Building a Dog Stool Classifier: My Dataset Struggles

When I started building the Dog Stool Classifier, I thought the hard part would be the model. It wasn't. The hard part was everything before the model — finding data, cleaning it, and making a series of compromises I didn't fully want to make.

This is a breakdown of what that actually looked like.

The Dataset Problem

The first wall I hit was data. Dog stool image datasets are not exactly common on Kaggle. What I found was either too small to be useful, locked behind requests, or — the one I kept running into — already augmented.

Augmented datasets look fine on the surface. More images, better variety. But when the source pool is small, augmentation creates near-duplicates: same image, slightly rotated, slightly brightened. The model sees them as different training samples but they're not. What you end up with is a model that's quietly memorizing a small set of base images rather than learning generalizable features. You don't notice until validation starts underperforming.

I ended up being careful about which sources I pulled from and building my own augmentation pipeline on top of clean data — flips, rotation, zoom, brightness, contrast, translation, and Gaussian noise. That way I controlled what variation was being introduced and why.

Choosing the Right Model

With around 1,050 training images across 5 classes, I had a small dataset. That ruled out training a large model from scratch — not enough data, too many parameters to fit. But I also couldn't go too small or the feature extraction capacity would be insufficient for what is actually a visually subtle task (the difference between Normal and Soft Poop is not dramatic).

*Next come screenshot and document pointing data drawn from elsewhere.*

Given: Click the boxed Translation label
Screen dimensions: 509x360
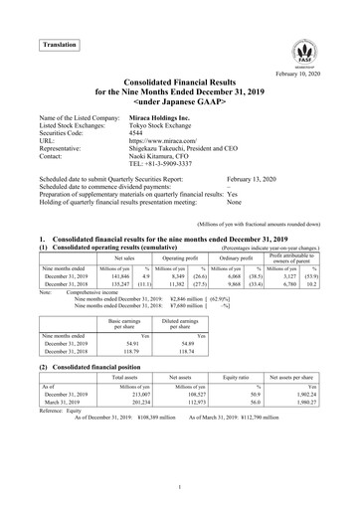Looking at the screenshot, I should (58, 46).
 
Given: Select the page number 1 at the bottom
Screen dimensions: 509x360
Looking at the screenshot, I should (179, 485).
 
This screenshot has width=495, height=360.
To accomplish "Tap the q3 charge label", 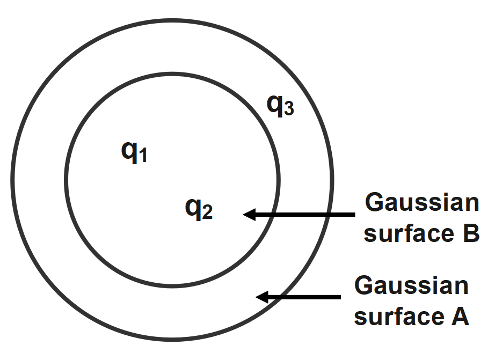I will point(281,106).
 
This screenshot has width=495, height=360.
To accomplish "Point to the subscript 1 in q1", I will point(142,157).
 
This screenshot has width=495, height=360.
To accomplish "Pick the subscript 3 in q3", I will point(289,110).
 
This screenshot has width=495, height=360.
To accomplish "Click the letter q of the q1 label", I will point(129,152).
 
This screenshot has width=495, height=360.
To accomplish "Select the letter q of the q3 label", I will point(275,106).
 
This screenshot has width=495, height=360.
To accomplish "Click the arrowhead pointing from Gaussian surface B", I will point(248,215).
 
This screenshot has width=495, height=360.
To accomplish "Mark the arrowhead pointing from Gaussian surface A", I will point(261,297).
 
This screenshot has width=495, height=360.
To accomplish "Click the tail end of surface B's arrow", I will point(353,215).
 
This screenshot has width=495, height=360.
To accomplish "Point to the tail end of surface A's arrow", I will point(339,297).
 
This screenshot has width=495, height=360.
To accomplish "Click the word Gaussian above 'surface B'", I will point(421,204).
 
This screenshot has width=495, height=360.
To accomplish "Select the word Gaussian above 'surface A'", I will point(411,286).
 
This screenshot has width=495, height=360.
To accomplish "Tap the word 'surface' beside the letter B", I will point(404,234).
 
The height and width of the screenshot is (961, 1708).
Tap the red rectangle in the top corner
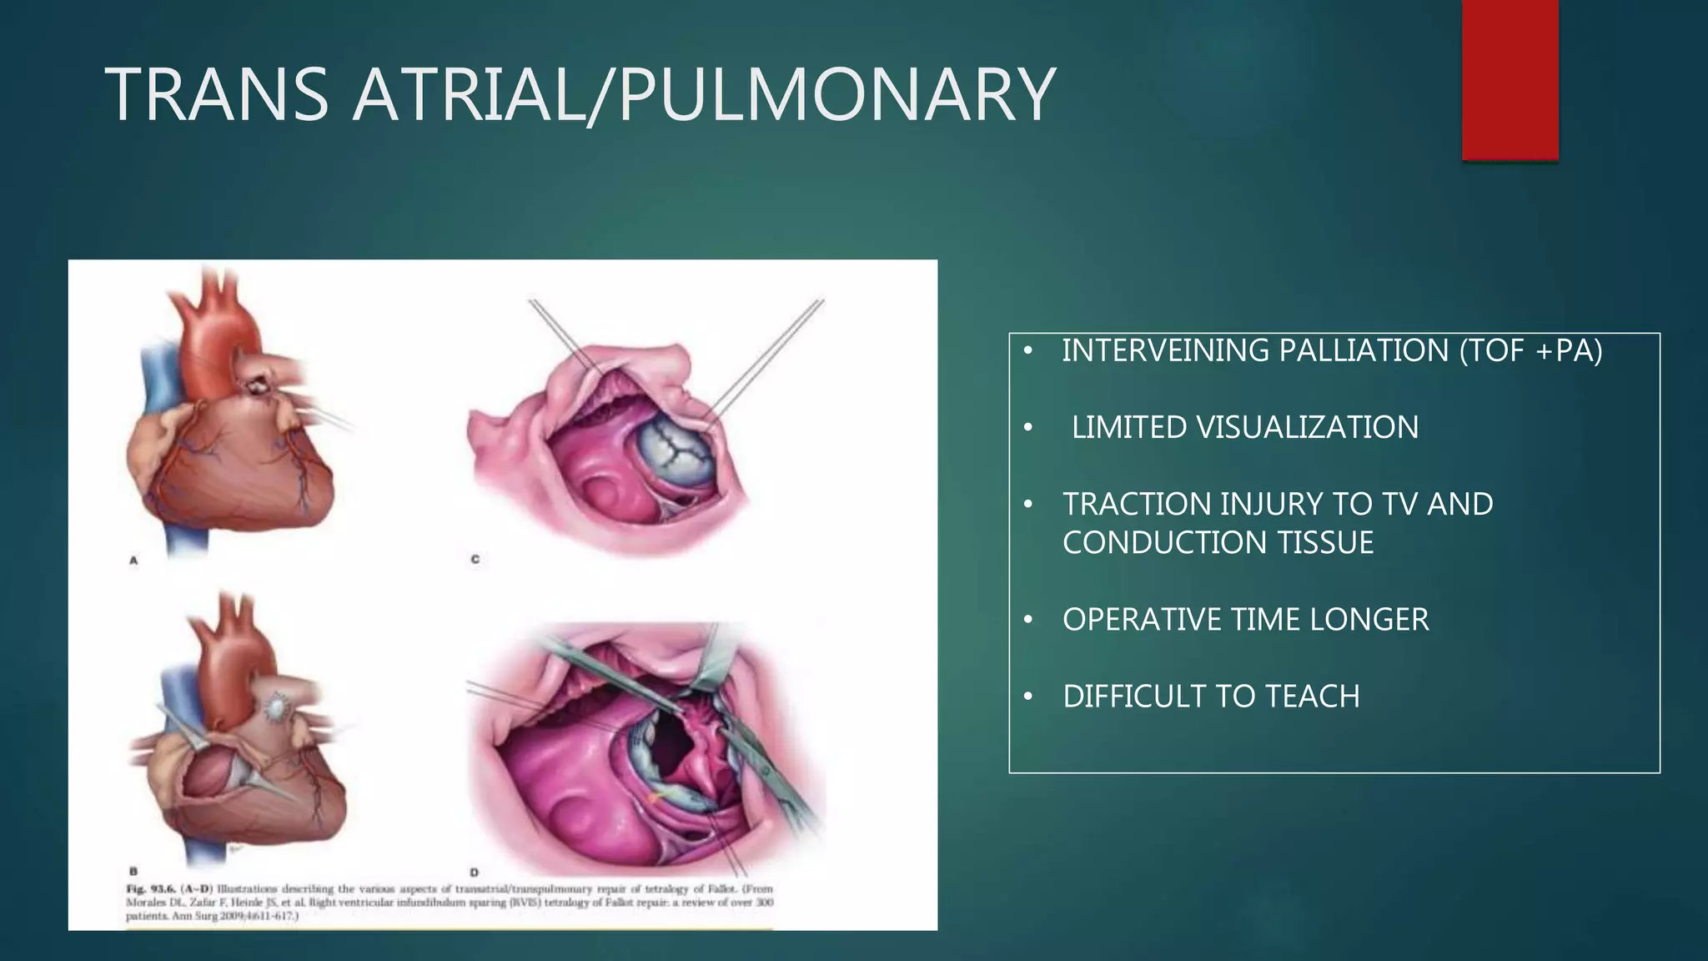1510,79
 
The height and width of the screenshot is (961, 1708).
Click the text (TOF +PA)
1530,350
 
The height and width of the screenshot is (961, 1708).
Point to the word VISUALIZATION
1307,427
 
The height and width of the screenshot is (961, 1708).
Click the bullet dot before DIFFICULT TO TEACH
1028,696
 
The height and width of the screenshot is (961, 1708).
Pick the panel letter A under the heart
133,561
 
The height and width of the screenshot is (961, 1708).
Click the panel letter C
475,560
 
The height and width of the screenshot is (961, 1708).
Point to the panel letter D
474,873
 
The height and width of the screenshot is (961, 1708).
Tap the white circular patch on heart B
274,707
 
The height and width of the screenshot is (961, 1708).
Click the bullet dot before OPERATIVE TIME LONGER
1028,619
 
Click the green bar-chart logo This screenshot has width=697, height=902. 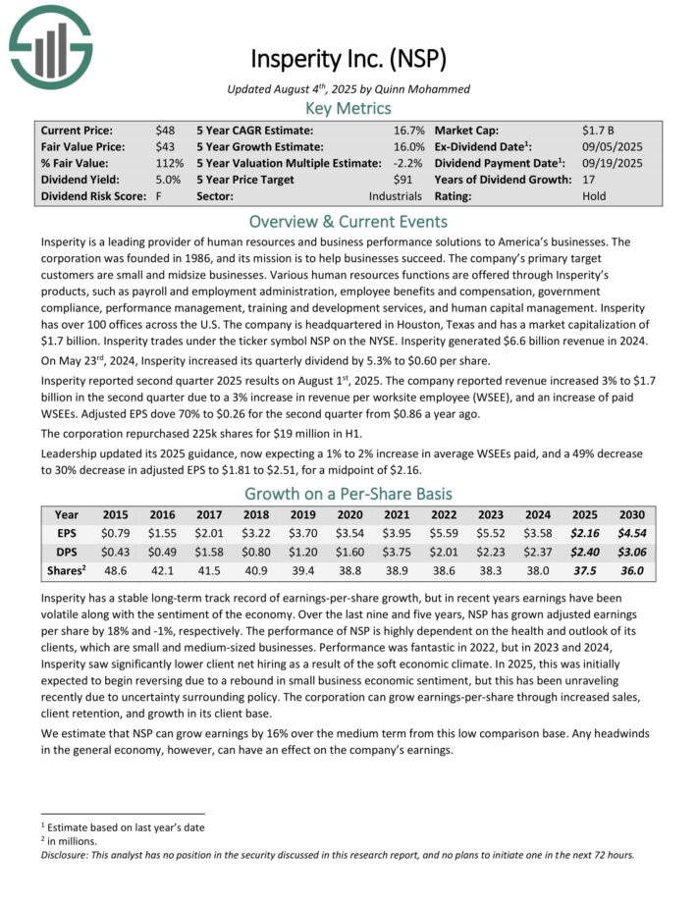[x=50, y=45]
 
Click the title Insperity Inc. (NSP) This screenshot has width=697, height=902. [x=348, y=59]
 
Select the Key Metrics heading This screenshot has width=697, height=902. [x=348, y=108]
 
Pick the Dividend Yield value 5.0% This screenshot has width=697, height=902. [x=168, y=180]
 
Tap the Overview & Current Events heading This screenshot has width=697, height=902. [x=348, y=221]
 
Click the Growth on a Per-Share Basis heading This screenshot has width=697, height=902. [x=348, y=494]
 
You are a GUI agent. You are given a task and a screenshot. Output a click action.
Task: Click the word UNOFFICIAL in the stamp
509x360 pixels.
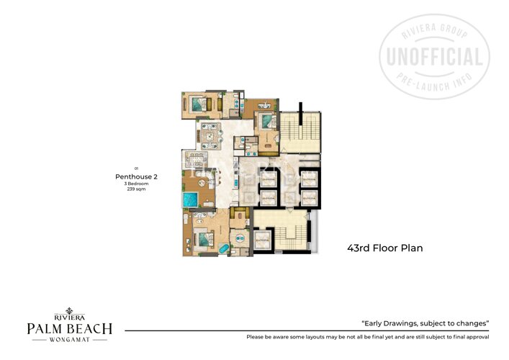[x=434, y=57]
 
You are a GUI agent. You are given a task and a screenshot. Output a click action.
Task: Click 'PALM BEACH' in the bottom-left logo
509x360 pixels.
[x=70, y=328]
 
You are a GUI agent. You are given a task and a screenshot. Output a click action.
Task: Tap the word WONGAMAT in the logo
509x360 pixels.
[x=70, y=341]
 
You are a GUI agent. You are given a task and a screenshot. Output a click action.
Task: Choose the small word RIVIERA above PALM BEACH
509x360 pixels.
[x=70, y=315]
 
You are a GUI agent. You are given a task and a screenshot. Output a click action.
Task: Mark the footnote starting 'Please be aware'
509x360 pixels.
[x=367, y=337]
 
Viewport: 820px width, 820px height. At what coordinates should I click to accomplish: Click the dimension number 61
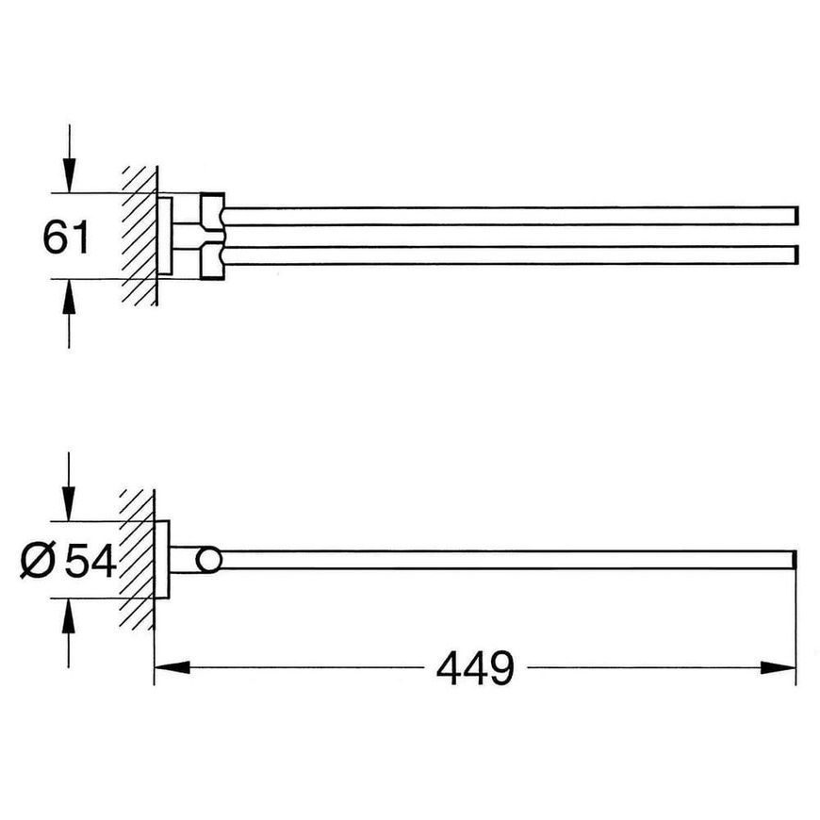coord(66,237)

MobileNetV2 landed in the right place. It's designed for mobile deployment, computationally light, and its pretrained ImageNet weights give it a solid foundation for visual feature extraction even when fine-tuned on a narrow domain. I kept the base frozen initially, trained only the new classification head, then unfrozen the top layers and fine-tuned at a lower learning rate. Two phases: establish the head, then let the top of the base adapt to the domain. That approach worked well given the dataset size.

The model exported cleanly to TFLite and runs fully on-device — no network call at inference time, which was a requirement for the Flutter app.

The Fifth Class I Didn't Want

Here's where it gets frustrating.

I had a working model with four classes: Normal, Lack of Water, Diarrhea, Soft Poop. It was trained, validated, and hitting good numbers. Then the requirement came in: add a "Not a Feces" class.

The intention was reasonable — without a rejection class, the model will confidently classify anything you point it at. A blurry floor, a shadow, someone's shoe. So you need a way to say "this isn't what we're looking for." Fair enough.

The problem is how it should have been done. The proper architecture is two models: a YOLO-based object detector that finds and confirms feces in the image first, then passes the crop to the CNN for classification. Detection handles the "is this even stool" question; classification handles the "what kind" question. Trying to do both with one CNN is a compromise.

I knew this. But time didn't allow for a two-model pipeline, so instead I added "Not a Feces" as a fifth class in the existing training set and retrained. It works — the model does reject clearly irrelevant inputs. But it's not the right solution, and it introduces edge cases that a proper detection stage would handle cleanly.

If I were doing this again, I'd push harder on scoping the requirement correctly from the start. "Not a Feces" as a CNN class is a workaround, not a feature.

What I'd Do Differently

A few things stand out in hindsight:

Dataset curation matters more than dataset size. 1,050 clean, varied images trained a better model than 3,000 near-duplicate augmented ones would have.

Two-phase fine-tuning is worth the extra training time. Freezing the base first and only unfreezing later meant the head had stable gradients before the base layers started adapting. Jumping straight to full fine-tuning on a small dataset is a fast way to overfit.

Scope the rejection class properly. If the app is meant to only accept intentional captures, handle that at the UX layer — guide the user to capture stool correctly — rather than patching it with a classifier class. A YOLO stage is the right technical answer if the classification model needs to be robust to arbitrary inputs.

The model ended up at 92% accuracy validated on 150+ real-world samples, including images taken under different lighting conditions. That number held up reasonably well. But the "Not a Feces" class and the dataset sourcing are the parts I'd revisit first if this project continued.